Riflettiamo. Tutta la ricerca costa. E parecchio. Che bello accorgersi che questa ha portato frutto. Prima le 4 malattie erano senza cura e senza speranza, ora, finalmente sono stati trovati farmaci sufficientemente buoni, che paiono arrestare i processi degenerativi. I sostenitori di Vannoni, il cui metodo si prefigge di fare – e in alcuni casi ha fatto – proprio questo, arrestare il processo degenerativo con iniezioni di cellule staminali, non dovrebbero farne ora una questione di squadra. È pur vero che tra fondi e finanziamenti entrano in gioco migliaia di interessi e troppo denaro ( ci torneremo ), ma se il fine di ogni ricerca è quello di far star bene i malati, vivaddio, stavolta lo scopo non è stato smarrito.

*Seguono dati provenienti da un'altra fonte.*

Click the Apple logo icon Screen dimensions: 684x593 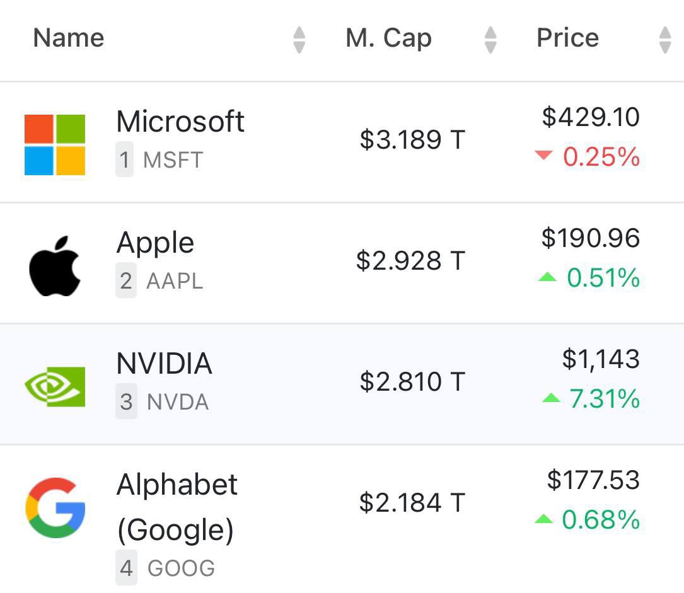coord(55,266)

A ben guardare, chi è alle prese col cancro, è messo peggio. Gli ultimissimi 2 farmaci usciti per noi, pertuzumab e aflibercept, cari come il petrolio, aumenterebbero la sopravvivenza di appena 4 mesi in cambio di devastanti effetti collaterali ( comunque si è riusciti a vendere la notizia sui media con suoni da grancassa, perchè lo Stato non ha ancora rimborsato i produttori. Sull’argomento consiglio l’ottimo articolo di Mario Villani, cliccate su Appunti) .

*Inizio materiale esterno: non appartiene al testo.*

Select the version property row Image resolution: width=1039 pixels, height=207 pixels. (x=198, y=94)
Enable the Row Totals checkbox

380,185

Ma qualcosa c’è di spiacevole nella vittoria Telethon-Molmed. Cosa ci impedisce di gioire come si deve davanti all’annuncio di una cura trovata?

È una questione di sincerità che è poi l’anima della fiducia. Quando Telethon raccoglie i fondi, con l’aiuto di balletti e concerti, non ci dovrebbe dire soltanto che lo fa “per la ricerca delle malattie genetiche” ma anche raccontarci quanti milioni vanno alla compagnia di biotecnologie Molmed, quanti alla società tal dei tali e perchè altre aziende sono state escluse dalle donazioni pubbliche.

La trasparenza deve esserci a 360 gradi, sennò è opacità.

La maratona fondi Telethon mi ricorda la storia degli abiti usati. A Milano i vestiti vecchi si raccolgono nei cassonetti gialli con scritto Caritas. Peccato che alla Caritas vada a finire solo una parte di quei vestiti. “Quelli in buono stato li vendiamo sui mercatini del sud Italia – mi rivelò il responsabile della cooperativa – quelli così e così li diamo ai poveri e i più malconci li riduciamo a brandelli e recuperiamo filati e bottoni (per venderli). Però non c’è nulla di male in quello che facciamo, la nostra cooperativa dá lavoro agli ex detenuti”. Certo che non c’è nulla di male a dare lavoro agli ex carcerati.

Però a noi piacerebbe leggere sul cassonetto dove vanno a finire i nostri abiti usati.

Per questo ho smesso di portarli lì. Li dò a un altro ente e il sabato successivo, giorno di mercatino gratuito, c’è già qualcuno che li indossa.